A quels coûts pour l’employeur ? En Belgique, aucune étude ne semble s’être penchée sur ces charges précises pour le moment. Tout dépend du secteur d’activité et de la taille de l’entreprise. « Certains commerces ou prestataires de services ont décidé d’intégrer ces coûts dans leurs prix, en le faisant savoir en amont », commente Christophe Wambersie, secrétaire général Wallonie-Bruxelles du Syndicat neutre pour indépendants (SNI).

En France, une enquête menée en mai par la Confédération des petites et moyennes entreprises (CPME) estimait que le coût des mesures prises pour assurer la sécurité sanitaire du personnel s’élevait à environ 100 euros par mois et par salarié dans les TPE et PME. Mais c’était avant que le port du masque ne devienne obligatoire dans les entreprises, ce qui engendre des coûts supplémentaires (lire l’encadré ci-dessous).

Dans le secteur de la construction, ce sont surtout les déplacements qui se sont révélés particulièrement coûteux, comme le souligne Robert de Mûelenaere, administrateur délégué de la Confédération construction. « Soit les entreprises ont installé du plexiglas dans les véhicules de transport, soit les ouvriers se transportaient seuls vers les chantiers, ce qu’il fallait bien évidemment rémunérer en tant qu’entrepreneur. » Dans la grande distribution, le quotidien français Les Echos chiffrait le surcoût des protocoles sanitaires à 100.000 euros pour six mois pour un supermarché.

- _Parties de l'exercice_:
1 - Indiquez si chacune des affirmations suivantes concorde avec le passage sur le coût des mesures sanitaires pour les employeurs, en répondant par oui ou par non et en citant les mots du passage qui tranchent : (a) En Belgique, une étude a déjà chiffré ces charges précises. (b) L'enquête de la CPME a été menée avant que le masque devienne obligatoire dans les entreprises. (c) Dans la construction, ce sont surtout les déplacements qui ont coûté cher.
2 - Rédigez la suite du passage sur le coût des mesures sanitaires pour les employeurs, en reprenant après sa dernière phrase.

Entrées de données enregistrées
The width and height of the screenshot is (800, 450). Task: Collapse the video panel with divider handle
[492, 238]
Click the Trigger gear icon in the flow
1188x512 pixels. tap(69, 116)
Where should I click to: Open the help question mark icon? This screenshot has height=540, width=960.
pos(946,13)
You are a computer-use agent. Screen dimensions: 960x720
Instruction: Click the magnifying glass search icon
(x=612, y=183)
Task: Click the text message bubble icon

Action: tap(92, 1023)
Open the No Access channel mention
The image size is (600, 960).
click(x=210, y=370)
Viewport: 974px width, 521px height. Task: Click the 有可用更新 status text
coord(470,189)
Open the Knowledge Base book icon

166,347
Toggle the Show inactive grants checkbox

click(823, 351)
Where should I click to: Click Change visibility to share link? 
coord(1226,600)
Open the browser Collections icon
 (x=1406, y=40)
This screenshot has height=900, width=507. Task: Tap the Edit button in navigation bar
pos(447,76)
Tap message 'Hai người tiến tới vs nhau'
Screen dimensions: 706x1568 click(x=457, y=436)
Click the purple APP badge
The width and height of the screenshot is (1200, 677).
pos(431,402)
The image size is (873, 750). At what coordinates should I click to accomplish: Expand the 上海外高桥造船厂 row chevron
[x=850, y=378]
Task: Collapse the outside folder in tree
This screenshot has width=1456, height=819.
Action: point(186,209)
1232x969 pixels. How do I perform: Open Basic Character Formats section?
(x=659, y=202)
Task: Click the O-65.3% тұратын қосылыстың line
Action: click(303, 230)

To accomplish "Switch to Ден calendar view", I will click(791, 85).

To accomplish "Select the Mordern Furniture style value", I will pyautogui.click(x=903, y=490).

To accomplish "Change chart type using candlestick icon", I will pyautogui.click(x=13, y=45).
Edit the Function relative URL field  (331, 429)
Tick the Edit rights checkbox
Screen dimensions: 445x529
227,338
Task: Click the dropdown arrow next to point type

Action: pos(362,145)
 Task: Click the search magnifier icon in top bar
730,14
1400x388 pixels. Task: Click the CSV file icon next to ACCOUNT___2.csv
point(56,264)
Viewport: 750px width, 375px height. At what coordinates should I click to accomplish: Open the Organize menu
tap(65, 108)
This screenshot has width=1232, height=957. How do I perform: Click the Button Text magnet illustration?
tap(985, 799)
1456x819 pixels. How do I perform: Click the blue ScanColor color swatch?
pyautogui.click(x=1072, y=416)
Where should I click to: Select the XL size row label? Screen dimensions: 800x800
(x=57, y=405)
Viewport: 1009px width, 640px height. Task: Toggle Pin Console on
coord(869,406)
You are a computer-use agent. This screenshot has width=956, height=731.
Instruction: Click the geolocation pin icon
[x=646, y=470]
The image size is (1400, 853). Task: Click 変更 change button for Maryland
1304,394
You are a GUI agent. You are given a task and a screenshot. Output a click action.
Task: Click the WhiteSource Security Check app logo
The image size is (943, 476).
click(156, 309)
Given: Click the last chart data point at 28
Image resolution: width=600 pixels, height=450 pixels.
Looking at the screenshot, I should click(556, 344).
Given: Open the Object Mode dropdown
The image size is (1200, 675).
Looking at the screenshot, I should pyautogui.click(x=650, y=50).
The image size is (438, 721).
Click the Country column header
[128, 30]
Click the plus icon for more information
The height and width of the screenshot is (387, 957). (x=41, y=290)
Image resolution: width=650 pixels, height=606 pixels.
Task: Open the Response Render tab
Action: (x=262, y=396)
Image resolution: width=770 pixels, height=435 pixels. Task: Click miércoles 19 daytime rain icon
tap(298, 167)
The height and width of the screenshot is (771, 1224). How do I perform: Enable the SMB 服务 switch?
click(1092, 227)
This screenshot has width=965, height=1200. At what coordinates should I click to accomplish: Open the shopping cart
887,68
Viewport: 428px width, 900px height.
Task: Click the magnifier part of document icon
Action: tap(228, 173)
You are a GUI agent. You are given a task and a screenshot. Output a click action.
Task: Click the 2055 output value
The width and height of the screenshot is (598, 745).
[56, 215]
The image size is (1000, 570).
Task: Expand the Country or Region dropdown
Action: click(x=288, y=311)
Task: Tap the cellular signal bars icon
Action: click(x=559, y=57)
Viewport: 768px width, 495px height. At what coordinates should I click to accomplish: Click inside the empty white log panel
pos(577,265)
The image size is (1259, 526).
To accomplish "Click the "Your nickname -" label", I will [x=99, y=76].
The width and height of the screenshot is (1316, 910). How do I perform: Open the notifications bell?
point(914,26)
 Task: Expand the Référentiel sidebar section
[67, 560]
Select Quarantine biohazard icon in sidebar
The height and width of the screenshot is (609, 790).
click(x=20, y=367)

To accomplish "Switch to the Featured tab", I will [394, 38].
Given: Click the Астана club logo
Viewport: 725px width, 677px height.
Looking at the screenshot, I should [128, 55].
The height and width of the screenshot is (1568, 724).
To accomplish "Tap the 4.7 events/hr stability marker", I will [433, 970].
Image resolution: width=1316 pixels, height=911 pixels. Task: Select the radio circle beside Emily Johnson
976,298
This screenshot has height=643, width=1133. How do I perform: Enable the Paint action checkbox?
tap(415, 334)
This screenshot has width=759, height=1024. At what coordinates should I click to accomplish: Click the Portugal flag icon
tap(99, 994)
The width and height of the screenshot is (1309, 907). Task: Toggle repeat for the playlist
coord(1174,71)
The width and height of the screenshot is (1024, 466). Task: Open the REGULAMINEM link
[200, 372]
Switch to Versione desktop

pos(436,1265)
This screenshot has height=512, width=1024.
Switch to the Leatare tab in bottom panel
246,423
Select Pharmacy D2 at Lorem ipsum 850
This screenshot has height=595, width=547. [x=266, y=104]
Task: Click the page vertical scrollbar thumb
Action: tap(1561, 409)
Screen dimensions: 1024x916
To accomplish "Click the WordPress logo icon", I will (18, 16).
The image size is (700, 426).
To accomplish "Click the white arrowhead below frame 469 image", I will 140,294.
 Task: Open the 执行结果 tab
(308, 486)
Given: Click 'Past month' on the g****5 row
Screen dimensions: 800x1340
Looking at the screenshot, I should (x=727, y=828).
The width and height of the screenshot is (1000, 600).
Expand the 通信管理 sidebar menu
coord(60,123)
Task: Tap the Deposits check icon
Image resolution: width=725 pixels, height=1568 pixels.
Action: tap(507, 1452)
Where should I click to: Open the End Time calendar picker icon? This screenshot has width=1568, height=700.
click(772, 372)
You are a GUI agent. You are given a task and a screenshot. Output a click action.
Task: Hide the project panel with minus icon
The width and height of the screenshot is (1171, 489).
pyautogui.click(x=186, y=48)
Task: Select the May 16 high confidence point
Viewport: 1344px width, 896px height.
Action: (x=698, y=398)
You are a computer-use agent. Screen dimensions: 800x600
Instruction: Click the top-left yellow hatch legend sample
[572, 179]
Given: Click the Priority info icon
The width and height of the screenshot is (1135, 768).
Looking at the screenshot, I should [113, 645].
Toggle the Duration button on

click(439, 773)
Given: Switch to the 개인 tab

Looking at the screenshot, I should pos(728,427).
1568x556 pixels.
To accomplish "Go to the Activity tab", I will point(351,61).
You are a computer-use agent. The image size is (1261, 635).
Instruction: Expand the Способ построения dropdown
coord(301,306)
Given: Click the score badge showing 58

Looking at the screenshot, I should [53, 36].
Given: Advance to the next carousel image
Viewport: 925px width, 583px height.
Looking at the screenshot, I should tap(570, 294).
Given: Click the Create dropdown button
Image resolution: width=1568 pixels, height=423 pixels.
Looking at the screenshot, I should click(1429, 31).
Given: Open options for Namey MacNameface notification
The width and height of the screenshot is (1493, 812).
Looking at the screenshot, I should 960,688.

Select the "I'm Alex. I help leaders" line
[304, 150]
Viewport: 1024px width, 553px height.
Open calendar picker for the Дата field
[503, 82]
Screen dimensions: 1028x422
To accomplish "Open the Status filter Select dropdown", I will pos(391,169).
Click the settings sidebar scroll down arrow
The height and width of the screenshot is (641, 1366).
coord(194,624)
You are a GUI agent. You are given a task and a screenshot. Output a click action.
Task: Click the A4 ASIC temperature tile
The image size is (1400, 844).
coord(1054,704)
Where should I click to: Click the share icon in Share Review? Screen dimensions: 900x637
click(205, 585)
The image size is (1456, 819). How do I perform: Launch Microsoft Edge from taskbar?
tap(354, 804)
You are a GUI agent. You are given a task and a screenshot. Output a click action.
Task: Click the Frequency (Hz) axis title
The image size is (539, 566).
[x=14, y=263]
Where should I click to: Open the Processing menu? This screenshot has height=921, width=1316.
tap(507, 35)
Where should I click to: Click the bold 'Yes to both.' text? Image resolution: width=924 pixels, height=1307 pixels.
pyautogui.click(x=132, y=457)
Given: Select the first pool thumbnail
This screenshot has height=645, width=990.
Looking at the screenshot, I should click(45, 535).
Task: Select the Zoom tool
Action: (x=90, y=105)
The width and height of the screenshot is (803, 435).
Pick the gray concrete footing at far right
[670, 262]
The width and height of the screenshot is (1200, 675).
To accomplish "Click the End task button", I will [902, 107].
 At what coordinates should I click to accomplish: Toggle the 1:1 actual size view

- _Ensemble des réponses_:
1 -
(a) Non : « En Belgique, aucune étude ne semble s’être penchée sur ces charges précises pour le moment. »
(b) Oui : « Mais c’était avant que le port du masque ne devienne obligatoire dans les entreprises »
(c) Oui : « ce sont surtout les déplacements qui se sont révélés particulièrement coûteux »

2 -
Priorité au télétravail

Jusqu’à la fin de l’année au minimum, la part de télétravail devrait rester bien plus importante qu’avant la crise. En avril et juin derniers, la Fédération des entreprises de Belgique (FEB), l’Antwerp Management School et la plateforme HRPro.be avaient sondé 1.241 chefs d’entreprises et 426 responsables des ressources humaines sur le sujet. Pour juillet et août, 70% des entreprises interrogées comptaient maintenir les possibilités de télétravail pour plus de la moitié de leurs employés – elles étaient 88 % à le faire en avril. Ce sera encore le cas pour 59% d’entre elles de septembre à décembre, là où avant la crise, le télétravail pour plus de la moitié des employés était possible dans moins d’une entreprise sur trois.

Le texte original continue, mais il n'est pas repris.